◆ **Exercise description**:
According to the Knighthood article below, on what date was the game globally released?

◆ **Page extract**:

..............................

Knighthood is a free-to-play, turn-based strategy game developed by Midoki and currently published by Phoenix Games, previously King, in which the player controls a warrior, fighting through levels to gain armour, weapons and other RPG style loot. Knighthood was globally released on February 26, 2020 and is still currently being updated, and has been downloaded over a million times on Google Play as of October 2021.

Plot 
Rage Knights, heroes to the people, once defended the world. Now, it is controlled and corrupted by the power of Dark Ones. Once-good knights have turned evil. Sir Edward Drakeson is recruiting new knights to fight for the knighthood. The player must fight him to test your skills and three more like him for the knight trials. Sir Drakeson and the other three knights fought Lord Karnon, and they lost. The player finds four knights getting attacked and you fight Lord Karnon. The player wins the fight but Lord Karnon activates the portal behind him; Sir Drakeson punches the portal to make it unstable, so it can't be used properly, then Sir Drakeson gets sucked and trapped in the portal, then Lord Karnon jumps inside after him.

..............................

◆ **Rows**:
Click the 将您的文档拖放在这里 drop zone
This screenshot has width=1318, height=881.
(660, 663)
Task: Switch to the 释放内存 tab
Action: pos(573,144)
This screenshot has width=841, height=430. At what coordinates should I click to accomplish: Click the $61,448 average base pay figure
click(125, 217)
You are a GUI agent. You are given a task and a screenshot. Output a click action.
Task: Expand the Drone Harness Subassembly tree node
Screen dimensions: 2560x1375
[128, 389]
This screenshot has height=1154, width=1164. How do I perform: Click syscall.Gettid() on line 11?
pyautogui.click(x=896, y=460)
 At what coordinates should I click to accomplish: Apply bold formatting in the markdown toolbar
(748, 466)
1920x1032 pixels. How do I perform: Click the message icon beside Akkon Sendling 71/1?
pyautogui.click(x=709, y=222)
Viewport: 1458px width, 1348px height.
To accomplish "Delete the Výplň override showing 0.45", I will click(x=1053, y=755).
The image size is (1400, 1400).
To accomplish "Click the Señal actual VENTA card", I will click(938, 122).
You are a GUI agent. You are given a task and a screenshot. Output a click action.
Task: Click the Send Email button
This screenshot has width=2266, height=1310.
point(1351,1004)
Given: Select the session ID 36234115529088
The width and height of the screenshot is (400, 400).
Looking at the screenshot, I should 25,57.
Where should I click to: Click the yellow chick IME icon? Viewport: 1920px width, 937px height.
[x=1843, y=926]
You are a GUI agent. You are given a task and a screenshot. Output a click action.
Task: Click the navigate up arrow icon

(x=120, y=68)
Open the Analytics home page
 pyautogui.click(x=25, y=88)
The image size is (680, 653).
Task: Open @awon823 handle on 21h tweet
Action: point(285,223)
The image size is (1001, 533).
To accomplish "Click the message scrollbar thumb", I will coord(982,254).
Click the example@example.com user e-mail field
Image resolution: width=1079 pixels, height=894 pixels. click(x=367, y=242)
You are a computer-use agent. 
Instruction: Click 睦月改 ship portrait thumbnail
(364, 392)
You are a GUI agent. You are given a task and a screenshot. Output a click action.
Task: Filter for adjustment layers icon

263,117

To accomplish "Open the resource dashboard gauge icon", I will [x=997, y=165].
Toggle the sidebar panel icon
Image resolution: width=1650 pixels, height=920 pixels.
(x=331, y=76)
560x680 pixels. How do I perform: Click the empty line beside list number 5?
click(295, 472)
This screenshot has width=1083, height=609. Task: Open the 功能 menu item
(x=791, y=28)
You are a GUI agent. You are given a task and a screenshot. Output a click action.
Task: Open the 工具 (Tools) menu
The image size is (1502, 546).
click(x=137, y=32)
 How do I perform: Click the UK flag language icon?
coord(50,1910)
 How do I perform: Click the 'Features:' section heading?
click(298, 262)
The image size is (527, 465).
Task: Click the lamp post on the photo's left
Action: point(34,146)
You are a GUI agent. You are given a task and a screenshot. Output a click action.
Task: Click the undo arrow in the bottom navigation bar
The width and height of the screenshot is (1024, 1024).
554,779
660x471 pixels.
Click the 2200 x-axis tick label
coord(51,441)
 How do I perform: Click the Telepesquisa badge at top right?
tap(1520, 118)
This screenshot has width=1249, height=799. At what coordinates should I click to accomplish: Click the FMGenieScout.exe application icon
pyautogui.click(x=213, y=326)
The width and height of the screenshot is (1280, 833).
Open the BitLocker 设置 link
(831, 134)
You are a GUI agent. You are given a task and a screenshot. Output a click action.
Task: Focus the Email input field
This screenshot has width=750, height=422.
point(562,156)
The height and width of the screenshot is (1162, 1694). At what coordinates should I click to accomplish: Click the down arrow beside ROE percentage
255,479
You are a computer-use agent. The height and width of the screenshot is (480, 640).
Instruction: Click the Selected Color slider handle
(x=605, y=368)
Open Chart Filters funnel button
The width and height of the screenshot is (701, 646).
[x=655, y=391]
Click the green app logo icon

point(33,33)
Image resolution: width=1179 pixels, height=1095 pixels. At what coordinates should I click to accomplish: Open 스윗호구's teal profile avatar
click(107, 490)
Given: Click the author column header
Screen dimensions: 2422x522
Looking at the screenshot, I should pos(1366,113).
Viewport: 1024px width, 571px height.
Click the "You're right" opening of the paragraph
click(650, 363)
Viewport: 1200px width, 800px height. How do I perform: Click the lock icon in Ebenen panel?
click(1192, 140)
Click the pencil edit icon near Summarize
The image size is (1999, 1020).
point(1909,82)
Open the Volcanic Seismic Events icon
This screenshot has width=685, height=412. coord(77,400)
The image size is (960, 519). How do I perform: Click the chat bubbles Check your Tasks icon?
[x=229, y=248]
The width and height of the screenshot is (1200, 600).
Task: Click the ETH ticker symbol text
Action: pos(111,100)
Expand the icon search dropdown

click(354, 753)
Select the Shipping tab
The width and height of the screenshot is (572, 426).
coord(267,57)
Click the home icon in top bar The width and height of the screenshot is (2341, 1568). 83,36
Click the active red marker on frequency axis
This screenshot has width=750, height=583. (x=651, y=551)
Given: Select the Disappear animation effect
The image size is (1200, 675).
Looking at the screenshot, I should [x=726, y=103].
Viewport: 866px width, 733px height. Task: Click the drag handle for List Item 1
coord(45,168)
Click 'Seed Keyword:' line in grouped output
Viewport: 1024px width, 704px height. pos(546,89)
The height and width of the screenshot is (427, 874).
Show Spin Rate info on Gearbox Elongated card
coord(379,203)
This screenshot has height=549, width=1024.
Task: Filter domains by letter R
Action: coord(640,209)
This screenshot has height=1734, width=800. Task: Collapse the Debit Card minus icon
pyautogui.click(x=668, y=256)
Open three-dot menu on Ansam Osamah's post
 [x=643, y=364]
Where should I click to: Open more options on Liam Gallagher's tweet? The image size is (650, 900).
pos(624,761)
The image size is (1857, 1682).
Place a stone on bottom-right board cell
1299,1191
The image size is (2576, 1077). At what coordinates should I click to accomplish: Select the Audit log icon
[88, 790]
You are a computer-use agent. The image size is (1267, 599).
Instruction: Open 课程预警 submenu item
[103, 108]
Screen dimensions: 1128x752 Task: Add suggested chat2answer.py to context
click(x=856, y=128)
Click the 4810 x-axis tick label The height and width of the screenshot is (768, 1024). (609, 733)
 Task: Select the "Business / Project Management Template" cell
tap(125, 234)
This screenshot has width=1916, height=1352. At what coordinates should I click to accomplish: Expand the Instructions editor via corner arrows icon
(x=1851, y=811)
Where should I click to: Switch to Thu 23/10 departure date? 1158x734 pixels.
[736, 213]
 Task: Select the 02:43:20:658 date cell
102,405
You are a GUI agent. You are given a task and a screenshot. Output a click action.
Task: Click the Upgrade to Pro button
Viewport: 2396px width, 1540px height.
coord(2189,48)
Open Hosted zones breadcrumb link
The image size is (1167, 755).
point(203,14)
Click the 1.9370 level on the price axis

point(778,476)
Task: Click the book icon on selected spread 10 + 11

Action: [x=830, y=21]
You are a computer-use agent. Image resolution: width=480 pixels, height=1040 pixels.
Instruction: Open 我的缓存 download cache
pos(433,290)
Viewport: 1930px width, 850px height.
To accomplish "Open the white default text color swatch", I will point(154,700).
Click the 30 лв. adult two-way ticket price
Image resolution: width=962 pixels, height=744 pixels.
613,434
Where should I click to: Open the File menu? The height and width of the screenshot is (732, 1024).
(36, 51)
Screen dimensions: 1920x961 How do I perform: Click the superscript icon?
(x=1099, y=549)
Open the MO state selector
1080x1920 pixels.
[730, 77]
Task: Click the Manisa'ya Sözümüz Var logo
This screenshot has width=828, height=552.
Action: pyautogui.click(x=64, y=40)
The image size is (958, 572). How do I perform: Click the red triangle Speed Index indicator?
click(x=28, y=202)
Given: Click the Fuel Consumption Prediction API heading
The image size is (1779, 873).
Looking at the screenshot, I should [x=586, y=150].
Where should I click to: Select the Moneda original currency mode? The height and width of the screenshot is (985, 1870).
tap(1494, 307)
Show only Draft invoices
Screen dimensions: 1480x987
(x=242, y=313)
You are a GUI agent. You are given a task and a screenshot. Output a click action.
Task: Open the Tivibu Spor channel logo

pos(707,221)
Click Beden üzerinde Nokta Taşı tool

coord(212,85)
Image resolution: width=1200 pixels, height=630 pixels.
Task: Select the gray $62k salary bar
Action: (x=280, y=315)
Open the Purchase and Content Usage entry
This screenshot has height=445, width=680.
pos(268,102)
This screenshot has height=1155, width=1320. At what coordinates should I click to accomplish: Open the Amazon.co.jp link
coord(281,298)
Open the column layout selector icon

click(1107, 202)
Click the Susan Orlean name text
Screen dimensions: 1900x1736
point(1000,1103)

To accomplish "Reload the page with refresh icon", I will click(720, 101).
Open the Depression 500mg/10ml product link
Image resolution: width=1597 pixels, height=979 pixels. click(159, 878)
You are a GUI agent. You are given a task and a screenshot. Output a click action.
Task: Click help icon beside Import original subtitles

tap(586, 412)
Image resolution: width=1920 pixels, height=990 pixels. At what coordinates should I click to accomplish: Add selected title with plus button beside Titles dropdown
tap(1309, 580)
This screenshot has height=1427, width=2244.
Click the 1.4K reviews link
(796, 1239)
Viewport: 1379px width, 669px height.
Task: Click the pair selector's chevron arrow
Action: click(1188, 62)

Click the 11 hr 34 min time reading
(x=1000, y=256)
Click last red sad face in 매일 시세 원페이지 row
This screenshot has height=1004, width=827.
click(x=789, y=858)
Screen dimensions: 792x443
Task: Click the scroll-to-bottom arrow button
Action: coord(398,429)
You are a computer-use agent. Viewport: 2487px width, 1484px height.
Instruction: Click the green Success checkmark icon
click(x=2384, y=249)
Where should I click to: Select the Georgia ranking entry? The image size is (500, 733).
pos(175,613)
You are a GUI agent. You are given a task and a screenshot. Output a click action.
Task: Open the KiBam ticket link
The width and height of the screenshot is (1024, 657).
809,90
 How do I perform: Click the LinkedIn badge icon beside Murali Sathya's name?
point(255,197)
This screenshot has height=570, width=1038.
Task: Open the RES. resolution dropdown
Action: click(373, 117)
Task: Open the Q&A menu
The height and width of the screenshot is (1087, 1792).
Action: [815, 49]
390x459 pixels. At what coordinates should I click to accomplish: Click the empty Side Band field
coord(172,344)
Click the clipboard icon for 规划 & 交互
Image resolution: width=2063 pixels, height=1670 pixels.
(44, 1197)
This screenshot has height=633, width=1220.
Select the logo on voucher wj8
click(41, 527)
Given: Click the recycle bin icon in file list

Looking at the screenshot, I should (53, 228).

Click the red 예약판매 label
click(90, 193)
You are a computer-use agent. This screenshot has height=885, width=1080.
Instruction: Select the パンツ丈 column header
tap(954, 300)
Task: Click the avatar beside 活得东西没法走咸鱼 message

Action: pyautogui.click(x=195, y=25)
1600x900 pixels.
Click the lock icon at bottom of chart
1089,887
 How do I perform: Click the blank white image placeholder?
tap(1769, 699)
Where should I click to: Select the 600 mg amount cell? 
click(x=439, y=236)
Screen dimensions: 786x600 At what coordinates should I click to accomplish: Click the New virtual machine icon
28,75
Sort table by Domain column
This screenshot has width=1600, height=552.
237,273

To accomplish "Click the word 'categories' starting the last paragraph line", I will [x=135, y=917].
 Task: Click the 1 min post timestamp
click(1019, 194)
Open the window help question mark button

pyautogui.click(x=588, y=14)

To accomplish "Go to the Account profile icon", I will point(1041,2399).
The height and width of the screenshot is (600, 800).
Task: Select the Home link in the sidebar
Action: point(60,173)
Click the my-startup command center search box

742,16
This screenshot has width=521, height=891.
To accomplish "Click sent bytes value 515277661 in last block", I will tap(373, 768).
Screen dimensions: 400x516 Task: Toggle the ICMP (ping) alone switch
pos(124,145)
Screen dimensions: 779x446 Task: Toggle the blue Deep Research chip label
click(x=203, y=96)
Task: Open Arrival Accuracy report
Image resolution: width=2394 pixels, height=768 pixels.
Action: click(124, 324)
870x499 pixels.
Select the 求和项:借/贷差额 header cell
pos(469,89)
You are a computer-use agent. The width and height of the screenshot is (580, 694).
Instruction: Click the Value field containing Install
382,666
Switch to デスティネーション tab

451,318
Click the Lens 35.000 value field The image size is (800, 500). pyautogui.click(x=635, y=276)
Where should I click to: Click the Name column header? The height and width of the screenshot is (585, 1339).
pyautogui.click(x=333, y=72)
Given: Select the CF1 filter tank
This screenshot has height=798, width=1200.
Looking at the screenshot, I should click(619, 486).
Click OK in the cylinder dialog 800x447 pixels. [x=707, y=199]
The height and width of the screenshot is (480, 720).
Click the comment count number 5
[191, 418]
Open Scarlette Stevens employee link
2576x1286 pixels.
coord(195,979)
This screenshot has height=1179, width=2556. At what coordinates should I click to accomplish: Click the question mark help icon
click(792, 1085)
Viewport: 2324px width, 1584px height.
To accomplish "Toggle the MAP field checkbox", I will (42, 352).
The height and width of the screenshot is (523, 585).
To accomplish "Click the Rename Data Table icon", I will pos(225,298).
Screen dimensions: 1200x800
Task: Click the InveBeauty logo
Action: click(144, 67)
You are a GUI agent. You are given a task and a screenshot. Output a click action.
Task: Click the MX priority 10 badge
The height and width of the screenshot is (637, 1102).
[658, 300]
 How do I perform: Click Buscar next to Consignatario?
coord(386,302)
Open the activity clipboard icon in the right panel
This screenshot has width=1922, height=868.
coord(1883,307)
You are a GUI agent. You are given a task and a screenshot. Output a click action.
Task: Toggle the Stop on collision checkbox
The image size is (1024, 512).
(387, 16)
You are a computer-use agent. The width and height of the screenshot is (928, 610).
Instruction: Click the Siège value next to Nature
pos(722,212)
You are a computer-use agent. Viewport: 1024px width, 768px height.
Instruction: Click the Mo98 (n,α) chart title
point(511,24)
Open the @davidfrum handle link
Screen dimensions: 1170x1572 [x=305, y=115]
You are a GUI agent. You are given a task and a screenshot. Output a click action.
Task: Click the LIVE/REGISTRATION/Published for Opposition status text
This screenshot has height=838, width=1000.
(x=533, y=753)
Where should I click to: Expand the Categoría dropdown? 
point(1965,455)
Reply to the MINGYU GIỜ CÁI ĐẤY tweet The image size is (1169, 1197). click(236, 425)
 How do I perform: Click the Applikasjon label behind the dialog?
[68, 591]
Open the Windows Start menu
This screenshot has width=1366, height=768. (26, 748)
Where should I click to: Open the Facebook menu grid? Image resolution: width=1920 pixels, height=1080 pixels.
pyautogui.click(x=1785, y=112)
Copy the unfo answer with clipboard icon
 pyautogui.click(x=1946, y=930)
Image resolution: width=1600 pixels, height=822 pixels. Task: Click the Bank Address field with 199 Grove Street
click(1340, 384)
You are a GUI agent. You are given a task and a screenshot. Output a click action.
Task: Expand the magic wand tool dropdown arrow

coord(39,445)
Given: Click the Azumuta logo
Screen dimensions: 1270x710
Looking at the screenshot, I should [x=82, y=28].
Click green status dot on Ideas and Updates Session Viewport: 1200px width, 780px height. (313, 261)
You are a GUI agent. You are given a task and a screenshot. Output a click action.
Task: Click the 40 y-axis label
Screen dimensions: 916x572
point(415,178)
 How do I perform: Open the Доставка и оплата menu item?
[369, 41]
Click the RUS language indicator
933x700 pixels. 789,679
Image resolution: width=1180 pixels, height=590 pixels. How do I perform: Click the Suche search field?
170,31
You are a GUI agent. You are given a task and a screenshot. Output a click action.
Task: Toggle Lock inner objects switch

..............................

◆ **Finished exercise**:
February 26, 2020